Due to the fact that P.H. Glatfelter Company (NYSE:GLT) has faced a decline in interest from the smart money, logic holds that there is a sect of hedgies that elected to cut their entire stakes in the second quarter. At the top of the heap, Mike Vranos’s Ellington sold off the largest stake of the “upper crust” of funds watched by Insider Monkey, comprising about $0.3 million in stock, and Michael Platt and William Reeves’s BlueCrest Capital Mgmt. was right behind this move, as the fund cut about $0.2 million worth. These bearish behaviors are important to note, as total hedge fund interest was cut by 4 funds in the second quarter.
Let’s go over hedge fund activity in other stocks – not necessarily in the same industry as P.H. Glatfelter Company (NYSE:GLT) but similarly valued. These stocks are Schnitzer Steel Industries, Inc. (NASDAQ:SCHN), William Lyon Homes (NYSE:WLH), Zealand Pharma A/S (NASDAQ:ZEAL), and Tutor Perini Corporation (NYSE:TPC). All of these stocks’ market caps are similar to GLT’s market cap.
Ticker | No of HFs with positions | Total Value of HF Positions (x1000) | Change in HF Position |
---|---|---|---|
SCHN | 12 | 28629 | -2 |
WLH | 24 | 151171 | 1 |
ZEAL | 2 | 21766 | 0 |
TPC | 6 | 8759 | -6 |
Average | 11 | 52581 | -1.75 |
View table here if you experience formatting issues.

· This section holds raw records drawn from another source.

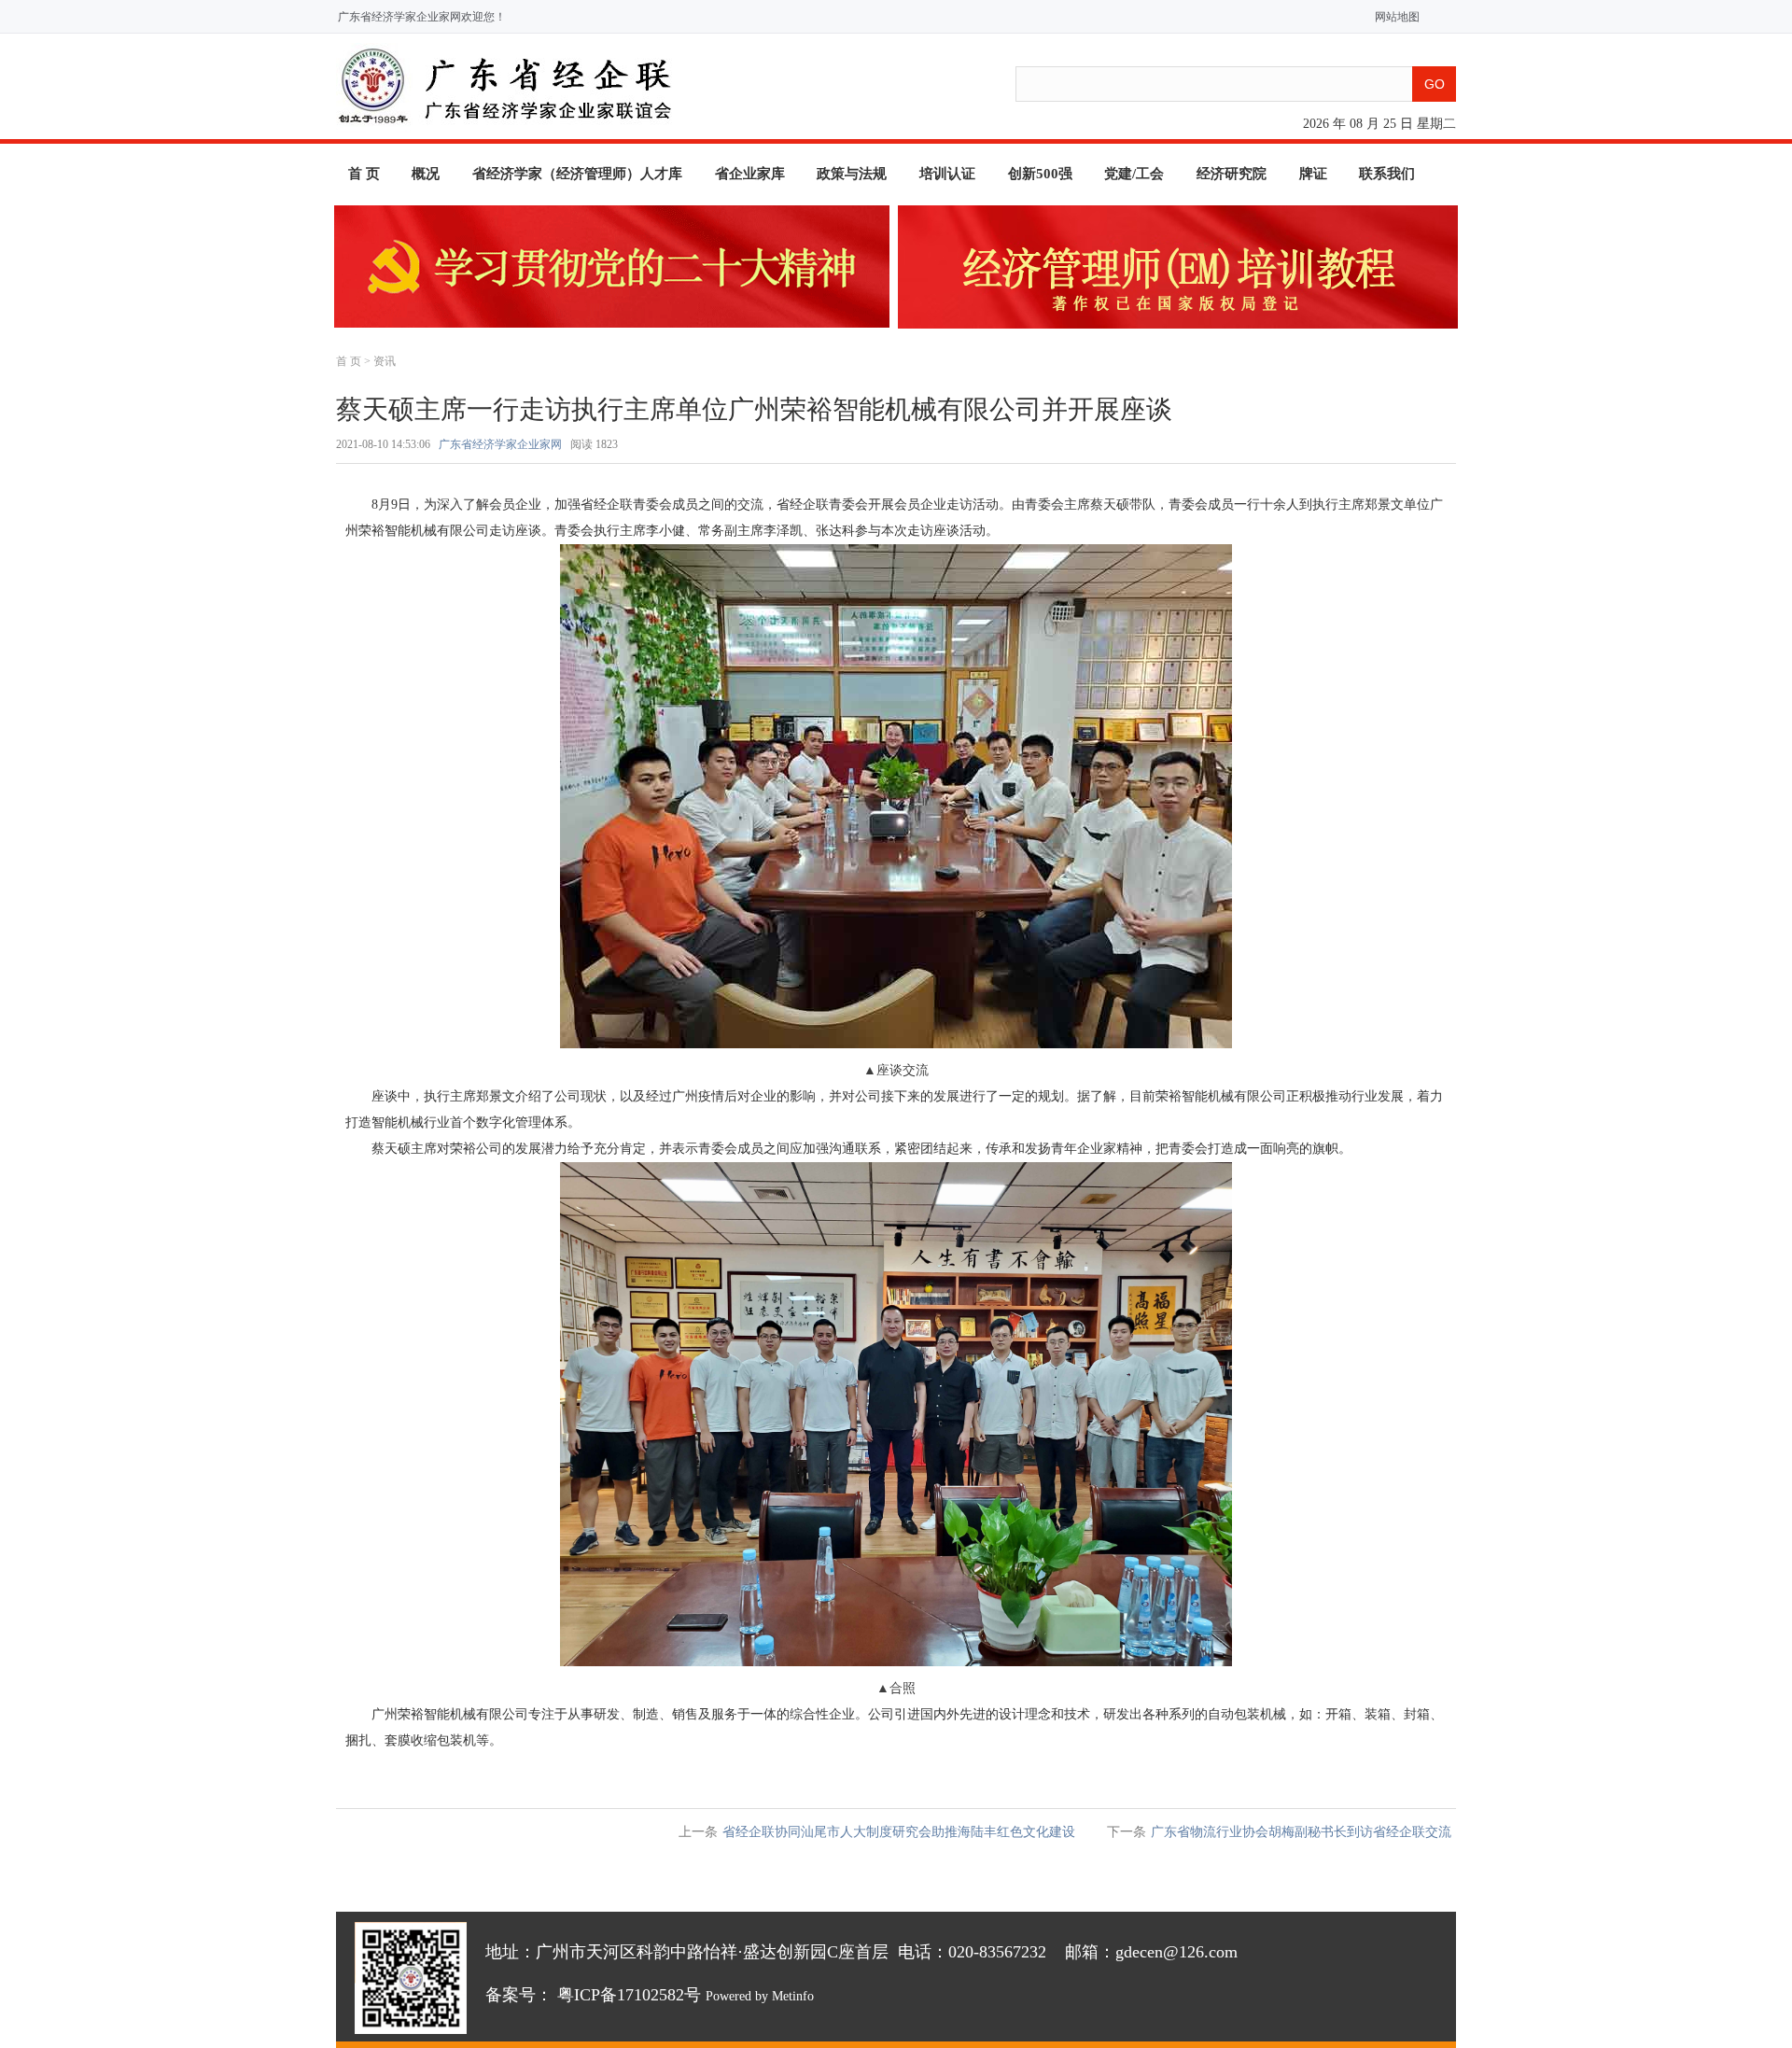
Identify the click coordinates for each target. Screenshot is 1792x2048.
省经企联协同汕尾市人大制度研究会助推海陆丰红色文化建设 (898, 1832)
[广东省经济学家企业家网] (504, 128)
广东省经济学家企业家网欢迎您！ (422, 16)
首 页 (364, 173)
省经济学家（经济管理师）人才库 (577, 173)
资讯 (384, 361)
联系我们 (1387, 173)
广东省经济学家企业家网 (500, 444)
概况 (426, 173)
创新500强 (1040, 173)
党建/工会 (1134, 173)
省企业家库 (750, 173)
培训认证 (947, 173)
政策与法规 (852, 173)
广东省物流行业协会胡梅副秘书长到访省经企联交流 (1301, 1832)
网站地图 (1393, 16)
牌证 (1313, 173)
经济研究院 (1232, 173)
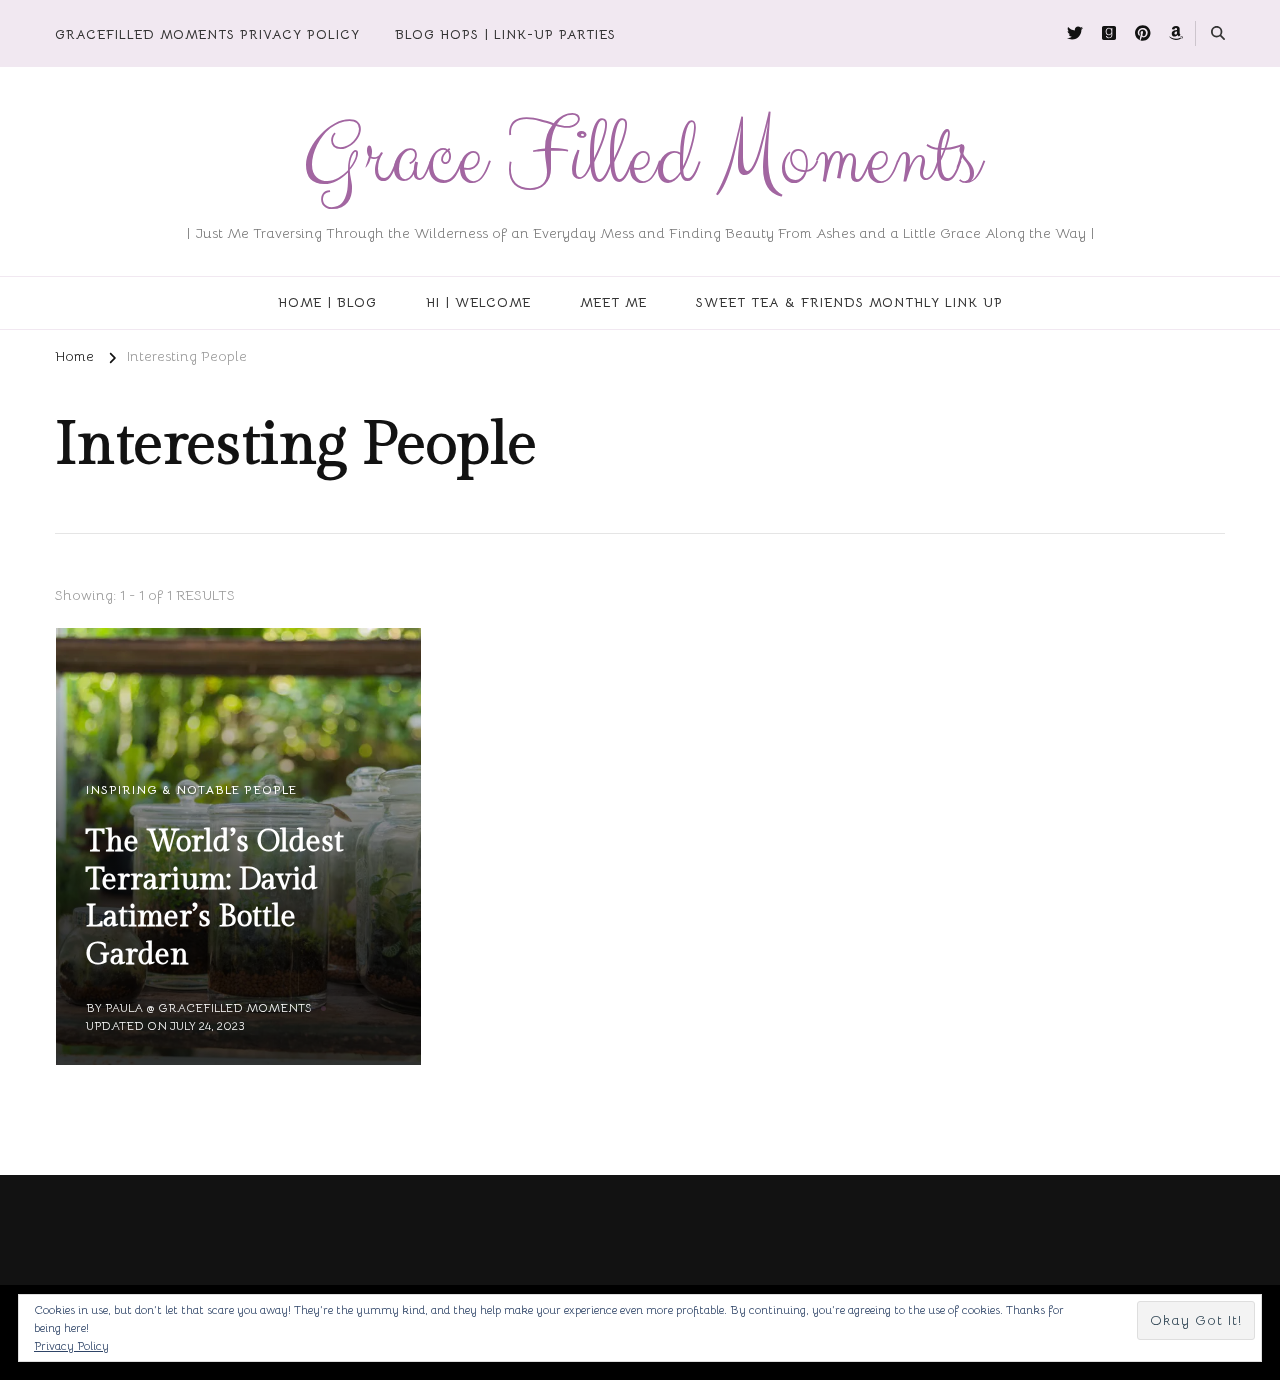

As you can see these stocks had an average of 11 hedge funds with bullish positions and the average amount invested in these stocks was $53 million. That figure was $17 million in GLT’s case. William Lyon Homes (NYSE:WLH) is the most popular stock in this table. On the other hand Zealand Pharma A/S (NASDAQ:ZEAL) is the least popular one with only 2 bullish hedge fund positions. P.H. Glatfelter Company (NYSE:GLT) is not the least popular stock in this group but hedge fund interest is still below average. This is a slightly negative signal and we’d rather spend our time researching stocks that hedge funds are piling on. Our calculations showed that top 20 most popular stocks among hedge funds returned 24.4% in 2019 through September 30th and outperformed the S&P 500 ETF (SPY) by 4 percentage points. Unfortunately GLT wasn’t nearly as popular as these 20 stocks (hedge fund sentiment was quite bearish); GLT investors were disappointed as the stock returned -8.1% during the third quarter and underperformed the market. If you are interested in investing in large cap stocks with huge upside potential, you should check out the top 20 most popular stocks among hedge funds as many of these stocks already outperformed the market so far in 2019.